> **PROMPT**: Repeat exactly the opening lines of the records, ending with the line that contains "Login (17, 2521)".

|---|

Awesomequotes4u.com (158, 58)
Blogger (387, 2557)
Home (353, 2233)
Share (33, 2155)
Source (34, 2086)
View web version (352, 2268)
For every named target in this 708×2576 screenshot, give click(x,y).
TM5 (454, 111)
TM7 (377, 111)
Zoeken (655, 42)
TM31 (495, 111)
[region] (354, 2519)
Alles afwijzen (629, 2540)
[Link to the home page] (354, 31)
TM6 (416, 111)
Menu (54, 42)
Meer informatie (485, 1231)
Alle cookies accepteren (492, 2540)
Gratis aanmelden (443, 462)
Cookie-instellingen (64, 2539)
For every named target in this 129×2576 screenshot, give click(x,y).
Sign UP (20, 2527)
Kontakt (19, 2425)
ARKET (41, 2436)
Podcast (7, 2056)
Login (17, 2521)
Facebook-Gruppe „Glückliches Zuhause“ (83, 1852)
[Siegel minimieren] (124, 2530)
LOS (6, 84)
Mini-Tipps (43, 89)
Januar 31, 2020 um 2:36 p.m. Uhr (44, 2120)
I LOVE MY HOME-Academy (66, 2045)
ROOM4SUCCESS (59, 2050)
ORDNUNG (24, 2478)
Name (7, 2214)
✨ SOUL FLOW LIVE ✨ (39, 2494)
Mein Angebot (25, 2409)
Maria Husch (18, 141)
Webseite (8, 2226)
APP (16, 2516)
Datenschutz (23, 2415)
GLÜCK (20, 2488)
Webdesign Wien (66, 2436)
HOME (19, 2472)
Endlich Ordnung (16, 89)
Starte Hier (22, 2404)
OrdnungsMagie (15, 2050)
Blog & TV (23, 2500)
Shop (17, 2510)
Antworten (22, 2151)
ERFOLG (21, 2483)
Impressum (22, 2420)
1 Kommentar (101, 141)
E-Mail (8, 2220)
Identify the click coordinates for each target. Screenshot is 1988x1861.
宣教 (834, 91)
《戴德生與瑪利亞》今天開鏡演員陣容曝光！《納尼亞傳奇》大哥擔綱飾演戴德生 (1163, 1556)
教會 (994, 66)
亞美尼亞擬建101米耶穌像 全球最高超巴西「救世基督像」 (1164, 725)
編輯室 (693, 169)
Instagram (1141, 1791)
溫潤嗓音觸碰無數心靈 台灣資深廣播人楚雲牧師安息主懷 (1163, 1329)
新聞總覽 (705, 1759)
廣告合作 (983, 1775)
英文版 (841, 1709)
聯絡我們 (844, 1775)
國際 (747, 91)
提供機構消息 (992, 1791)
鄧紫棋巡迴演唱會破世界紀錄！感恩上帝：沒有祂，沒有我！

|---|

> **RESULT FOR THIS TASK**:
Awesomequotes4u.com (158, 58)
Blogger (387, 2557)
Home (353, 2233)
Share (33, 2155)
Source (34, 2086)
View web version (352, 2268)
For every named target in this 708×2576 screenshot, give click(x,y).
TM5 (454, 111)
TM7 (377, 111)
Zoeken (655, 42)
TM31 (495, 111)
[region] (354, 2519)
Alles afwijzen (629, 2540)
[Link to the home page] (354, 31)
TM6 (416, 111)
Menu (54, 42)
Meer informatie (485, 1231)
Alle cookies accepteren (492, 2540)
Gratis aanmelden (443, 462)
Cookie-instellingen (64, 2539)
For every named target in this 129×2576 screenshot, give click(x,y).
Sign UP (20, 2527)
Kontakt (19, 2425)
ARKET (41, 2436)
Podcast (7, 2056)
Login (17, 2521)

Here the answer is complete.